No rest for the wicked they say, and rest I did not - straight off to the Basement to see the rather less twee Eighties Matchbox B-Line Disaster power through a very loud and impressive set. The whole event seemed a bit animalistic as the shaggy haired (and yet rather dashingly handsome) frontman Guy Knight - not the most fitting name for the singer of a garage punk band, I know - prowled the stage whilst his band thrashed out 3 minute bursts of raucous energy and good looking punk girls seemed to be getting their faces sucked every few minutes amongst the melee of the mosh pit. One girl was even lowered to the floor for a spot of heavy necking - in my mind not only unhygienic but very dangerous, though in fairness she was a looker and she didn’t say no. It felt like we were minutes away from someone taking it too far and we were going to have to use the word “fingered” to recount the story to lots of people later that night. Thankfully/unfortunately, depending on your love of fingerbanging action, Eighties Matchbox finished just before we were all covered in someone else’s cum in a whirlwind of shouting and tinnitus, adding the guttural Celebrate Your Mother to the top songs list. Screaming along to a song about incest may not be particularly socially acceptable, but you’ve got to say there’s not many situations in life when you can scream “I wanna fuck your mother” at the top of your already damaged voice and no one will look at you strangely, because someone’s pretty much getting fucked on the sticky floor. Brillo pads.

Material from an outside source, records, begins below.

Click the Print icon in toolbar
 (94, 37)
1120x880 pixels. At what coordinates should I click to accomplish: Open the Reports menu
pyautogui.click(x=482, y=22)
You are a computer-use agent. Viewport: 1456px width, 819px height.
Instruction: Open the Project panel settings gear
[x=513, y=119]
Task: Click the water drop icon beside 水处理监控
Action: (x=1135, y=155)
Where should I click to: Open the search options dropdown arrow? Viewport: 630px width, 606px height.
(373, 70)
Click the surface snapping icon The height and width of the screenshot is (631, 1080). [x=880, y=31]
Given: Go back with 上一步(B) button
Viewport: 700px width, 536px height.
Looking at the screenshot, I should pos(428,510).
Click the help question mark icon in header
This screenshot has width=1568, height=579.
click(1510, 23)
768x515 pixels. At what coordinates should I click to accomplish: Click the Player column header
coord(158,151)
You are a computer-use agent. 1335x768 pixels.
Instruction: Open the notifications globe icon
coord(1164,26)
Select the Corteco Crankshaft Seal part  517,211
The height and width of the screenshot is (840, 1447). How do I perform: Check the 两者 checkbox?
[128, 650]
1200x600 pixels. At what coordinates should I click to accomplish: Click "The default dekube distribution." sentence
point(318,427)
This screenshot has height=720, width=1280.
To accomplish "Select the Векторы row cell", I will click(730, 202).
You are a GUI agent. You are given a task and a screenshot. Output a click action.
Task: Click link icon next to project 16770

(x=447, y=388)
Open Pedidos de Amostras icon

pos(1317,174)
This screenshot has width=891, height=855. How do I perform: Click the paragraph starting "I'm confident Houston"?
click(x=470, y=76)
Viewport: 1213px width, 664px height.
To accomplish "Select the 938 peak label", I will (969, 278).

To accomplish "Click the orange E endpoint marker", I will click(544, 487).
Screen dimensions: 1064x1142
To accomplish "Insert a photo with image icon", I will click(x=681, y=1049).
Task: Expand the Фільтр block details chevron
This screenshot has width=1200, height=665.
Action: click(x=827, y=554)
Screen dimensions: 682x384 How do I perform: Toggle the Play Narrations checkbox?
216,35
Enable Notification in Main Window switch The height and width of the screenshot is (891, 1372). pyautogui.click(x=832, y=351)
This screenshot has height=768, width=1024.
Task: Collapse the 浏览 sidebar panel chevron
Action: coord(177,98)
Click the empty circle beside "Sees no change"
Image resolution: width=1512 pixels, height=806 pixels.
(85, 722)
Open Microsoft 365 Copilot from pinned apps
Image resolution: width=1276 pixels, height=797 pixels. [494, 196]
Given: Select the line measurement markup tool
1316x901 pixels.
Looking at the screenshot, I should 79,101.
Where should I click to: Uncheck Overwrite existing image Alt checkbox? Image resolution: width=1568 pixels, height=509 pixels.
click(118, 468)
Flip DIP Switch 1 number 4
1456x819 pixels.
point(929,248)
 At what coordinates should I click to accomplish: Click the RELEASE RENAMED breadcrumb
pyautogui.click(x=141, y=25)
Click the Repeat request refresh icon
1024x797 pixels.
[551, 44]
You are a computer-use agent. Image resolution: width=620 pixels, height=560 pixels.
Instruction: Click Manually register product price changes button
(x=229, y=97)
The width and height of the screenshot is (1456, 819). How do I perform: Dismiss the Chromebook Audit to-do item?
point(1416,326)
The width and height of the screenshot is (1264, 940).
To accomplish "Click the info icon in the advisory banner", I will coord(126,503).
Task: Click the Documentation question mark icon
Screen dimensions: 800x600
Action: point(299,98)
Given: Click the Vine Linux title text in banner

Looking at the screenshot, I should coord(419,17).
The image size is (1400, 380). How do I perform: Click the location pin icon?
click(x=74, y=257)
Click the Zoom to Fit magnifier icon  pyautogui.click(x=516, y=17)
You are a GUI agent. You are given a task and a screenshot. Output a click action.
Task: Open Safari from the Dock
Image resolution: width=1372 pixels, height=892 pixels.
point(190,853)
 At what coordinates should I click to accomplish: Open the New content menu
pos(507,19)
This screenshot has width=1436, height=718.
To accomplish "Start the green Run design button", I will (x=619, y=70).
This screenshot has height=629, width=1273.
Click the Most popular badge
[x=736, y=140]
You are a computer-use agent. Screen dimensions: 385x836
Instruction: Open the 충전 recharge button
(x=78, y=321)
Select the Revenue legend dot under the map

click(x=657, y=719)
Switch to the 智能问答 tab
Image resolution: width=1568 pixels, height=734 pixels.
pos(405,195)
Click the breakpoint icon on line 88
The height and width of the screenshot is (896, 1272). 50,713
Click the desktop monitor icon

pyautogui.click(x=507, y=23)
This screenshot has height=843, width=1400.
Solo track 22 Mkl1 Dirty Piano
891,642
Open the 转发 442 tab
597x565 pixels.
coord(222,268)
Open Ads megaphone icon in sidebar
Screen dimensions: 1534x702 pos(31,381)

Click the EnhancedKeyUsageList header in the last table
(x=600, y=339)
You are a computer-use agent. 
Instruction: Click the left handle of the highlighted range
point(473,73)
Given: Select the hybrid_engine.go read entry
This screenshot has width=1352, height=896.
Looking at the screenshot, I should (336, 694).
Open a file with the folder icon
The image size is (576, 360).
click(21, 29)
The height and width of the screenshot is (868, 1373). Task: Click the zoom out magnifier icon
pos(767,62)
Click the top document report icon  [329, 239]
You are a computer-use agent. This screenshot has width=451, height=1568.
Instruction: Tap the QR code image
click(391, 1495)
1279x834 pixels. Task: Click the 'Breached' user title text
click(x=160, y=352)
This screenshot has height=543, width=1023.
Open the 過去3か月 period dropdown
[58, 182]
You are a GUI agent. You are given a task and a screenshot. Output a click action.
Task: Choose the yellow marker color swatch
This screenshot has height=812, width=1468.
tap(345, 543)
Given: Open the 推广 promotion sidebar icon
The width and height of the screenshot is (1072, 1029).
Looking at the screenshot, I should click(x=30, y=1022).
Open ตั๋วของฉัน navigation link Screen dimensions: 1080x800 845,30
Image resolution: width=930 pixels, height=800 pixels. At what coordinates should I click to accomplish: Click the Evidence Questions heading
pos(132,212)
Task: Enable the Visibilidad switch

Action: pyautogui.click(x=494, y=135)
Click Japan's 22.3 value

A little wearier as the time moves on, I reach Stealth to see the final band of the night/morning - Scandinavian electro outfit Casiokids. At this point in the morning, after 13 hours of dancing and drinking with very little eating, it’s almost a dance-yourself-awake project, and it pretty much worked, managing to persuade myself not to get a taxi home quite yet, and see how much longer I can last. Casiokids were very entertaining, sort of like a Danish Hot Chip, and it was all worth it for their last two tracks, complete with coma-inducing synthesisers, Finn Bikkjen and Fot i Hose (just don’t ask me to pronounce them). The night was almost over - time for a bit of a dance to Doorly, but after a while the novelty of this dubstep lark (which most of the time I find sounds like a keyboard eating decent music, ‘wob wob wob’ with every gargantuan electronic chew) appears to wear off, unsurprisingly along with any intoxicating substance, and left me tired and desperately wanting my bed. A lift home from a friend’s mother at 4am may strip me of any vague notion of being rock and roll, but I couldn’t care less as it meant avoiding a freezing walk home and reaching the squishy nirvana of my bed for some very well deserved sleep.